I have terrible visual acuity, and will immediately panic if someone asks me to spot what’s changed about a room. My classroom has a wall labeled “Our Work” which I haven’t populated, not because I don’t care, but because I keep forgetting it’s there (it’s the first thing on my to-do list when we get back from this break). Like my parents, I have no natural talent for handling logistics, and have to actively coach myself through the process of filling out paperwork or paying a bill.
I carry with me little pieces of every place I’ve been — always eager to return to old friends, old flirtations, old memories. My most common recurring dream involves reconciling with people I loved years ago. The person changes each time, but the dream is exactly the same.

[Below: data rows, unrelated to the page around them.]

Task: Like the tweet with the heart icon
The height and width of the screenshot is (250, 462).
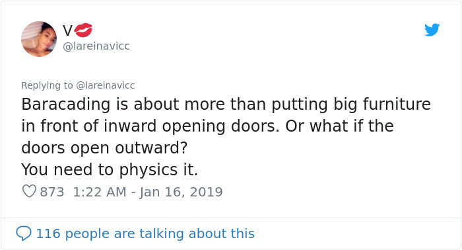Action: pos(29,192)
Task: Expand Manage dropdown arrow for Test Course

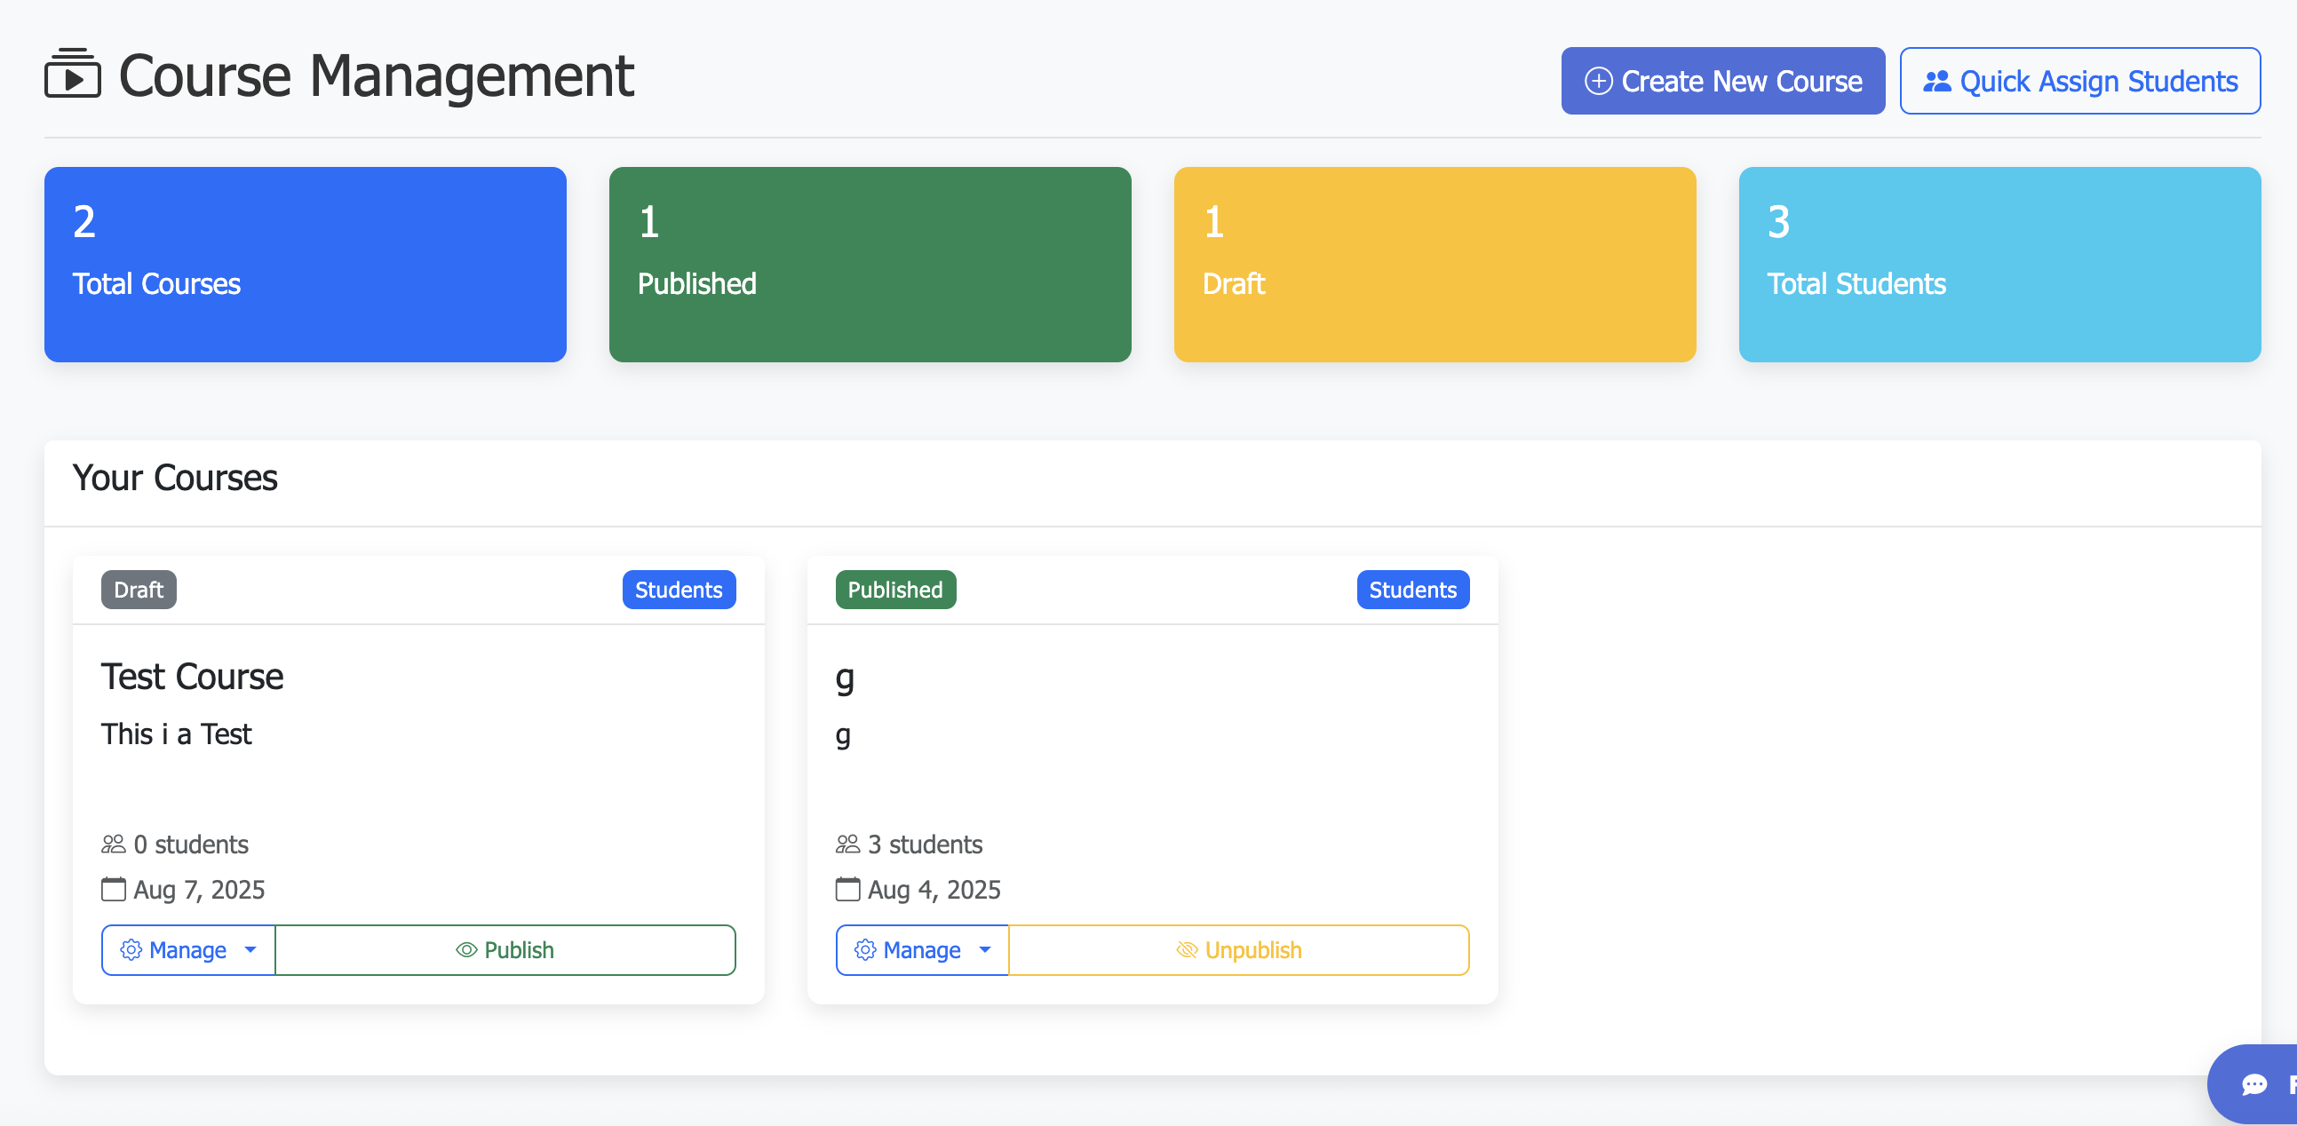Action: coord(251,949)
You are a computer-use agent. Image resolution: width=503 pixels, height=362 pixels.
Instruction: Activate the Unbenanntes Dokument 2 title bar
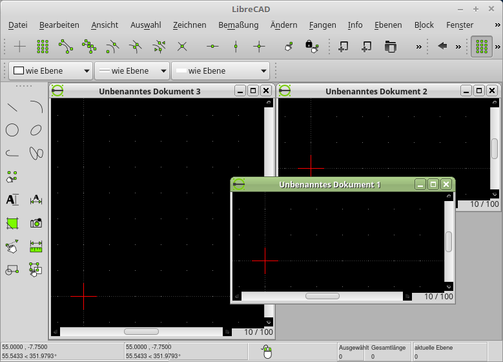coord(376,92)
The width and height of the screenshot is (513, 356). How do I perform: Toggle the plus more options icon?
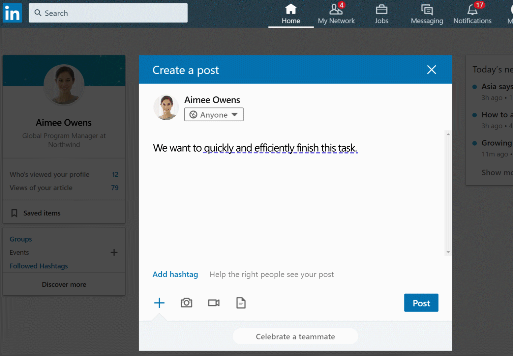159,303
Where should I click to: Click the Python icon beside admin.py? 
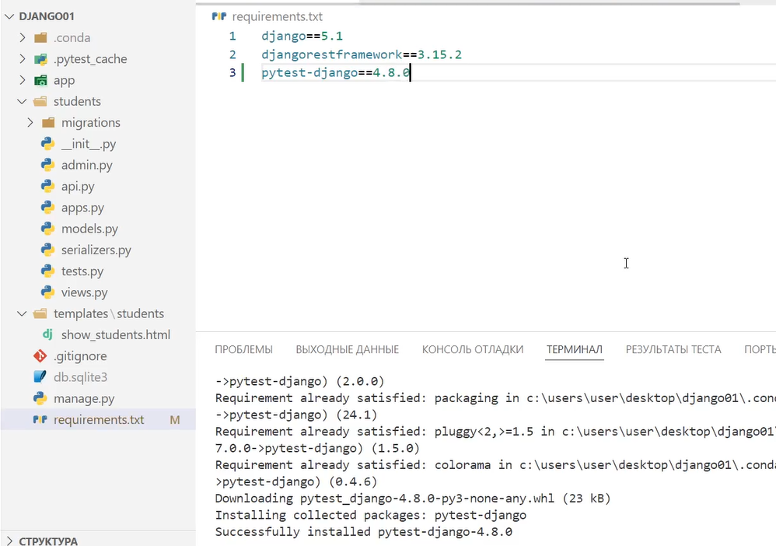(48, 165)
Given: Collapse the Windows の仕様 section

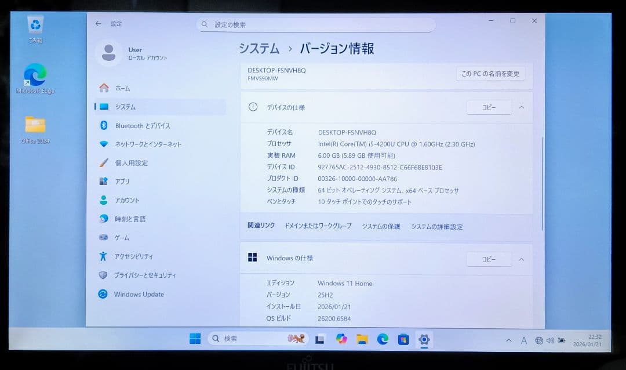Looking at the screenshot, I should (x=521, y=259).
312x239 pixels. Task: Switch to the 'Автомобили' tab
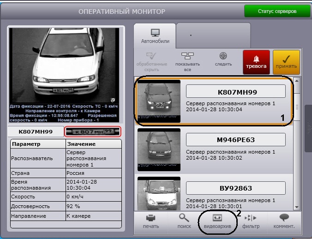pos(155,35)
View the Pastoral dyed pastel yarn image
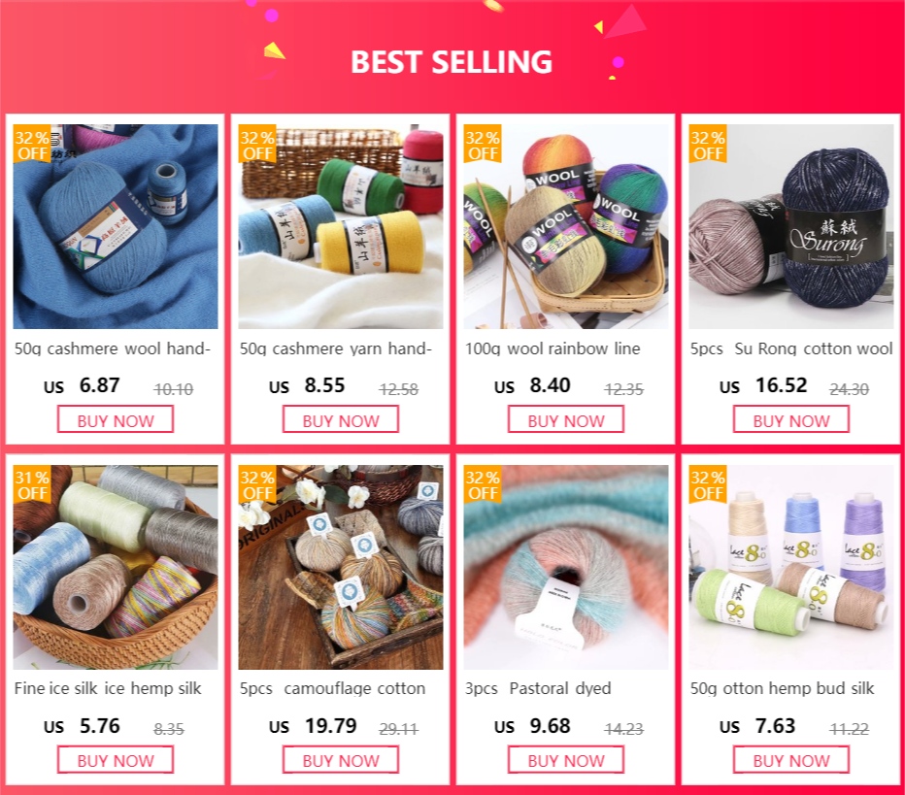This screenshot has height=795, width=905. 565,567
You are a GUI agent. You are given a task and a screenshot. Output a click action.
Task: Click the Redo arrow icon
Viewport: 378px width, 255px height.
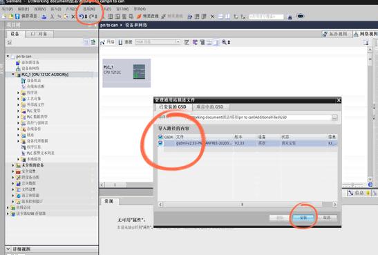pyautogui.click(x=92, y=17)
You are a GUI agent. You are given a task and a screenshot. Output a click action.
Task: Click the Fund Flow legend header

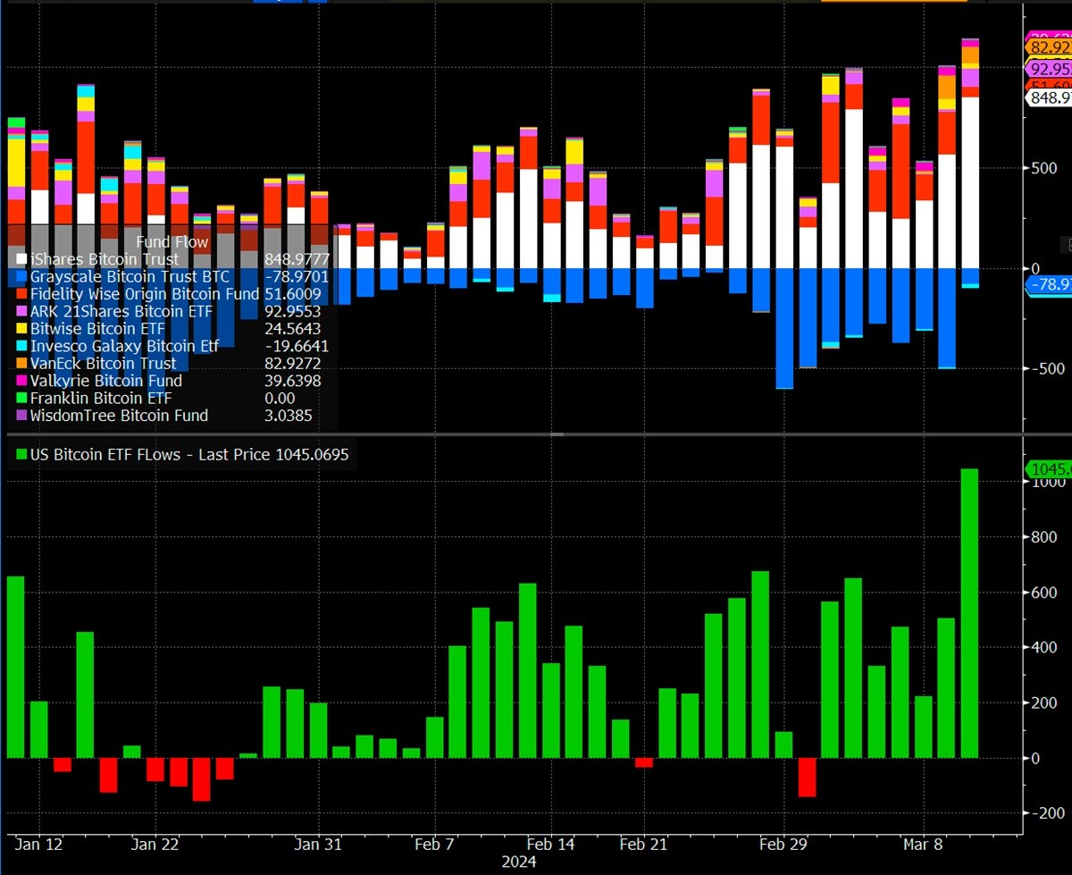[172, 242]
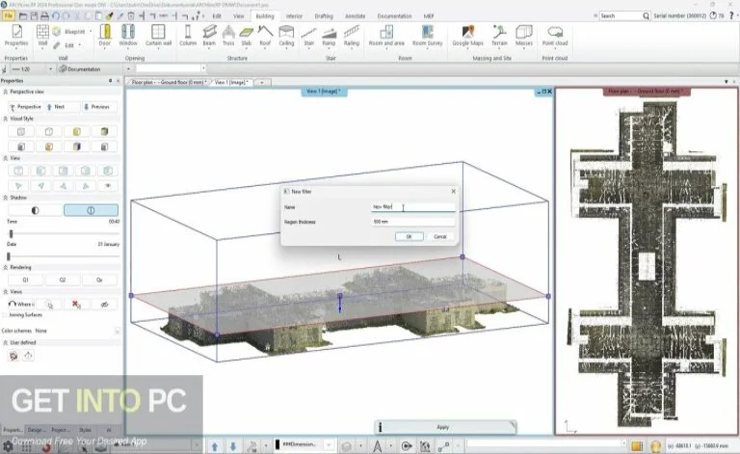Open the Google Maps tool
Viewport: 740px width, 454px height.
coord(467,35)
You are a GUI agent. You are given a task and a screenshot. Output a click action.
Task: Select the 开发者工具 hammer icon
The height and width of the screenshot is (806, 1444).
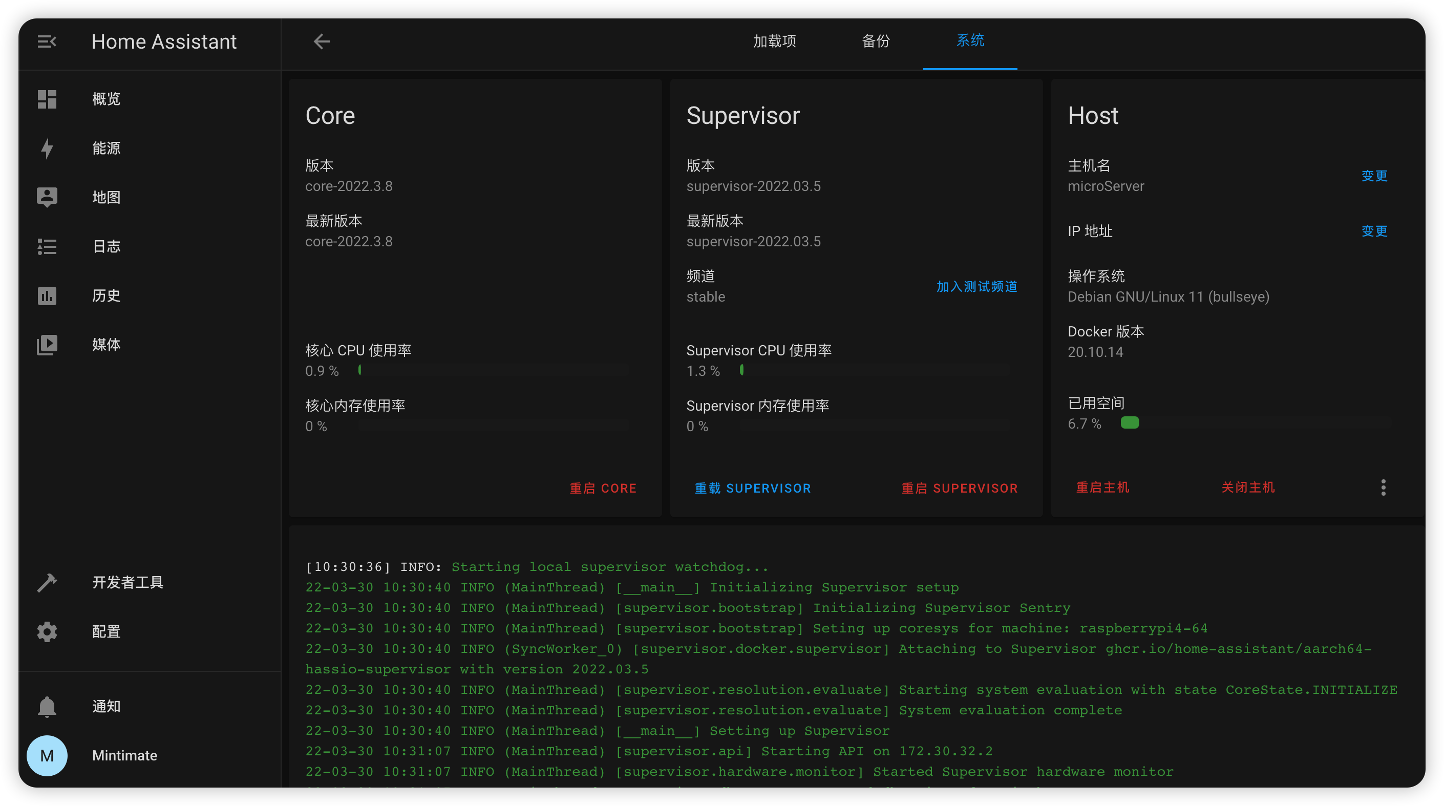click(47, 582)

I’m sentimental. I hold small moments close to my chest because I believe that every word shared between people, even in jest, is a miracle. Every time someone gives me a gift, I put it somewhere in my bedroom, where I won’t forget it. Sometimes I’ll wish I could go back, to when I graduated high school or middle school, knowing everything I know now. I’ll wish that I could live all those wasted years as myself.
But I’m here now.
In the present moment, in our current political climate, I often worry that I’m not doing enough. I worry that none of us are doing enough. For several months, I was afflicted with daily anxieties about my own potential death: from transphobia, from climate change, from the looming collapse of supply chains, from the decay of society. I still carry those feelings with me, but I think they’ve settled a little. In a recent parent-teacher interview, a mother told me that our conversation was the first positive talk she’d ever had with a teacher about her child. For the first time in my life I know who I am, and I’m finally starting to feel like my presence on this earth matters. I am here. What more could I ask for?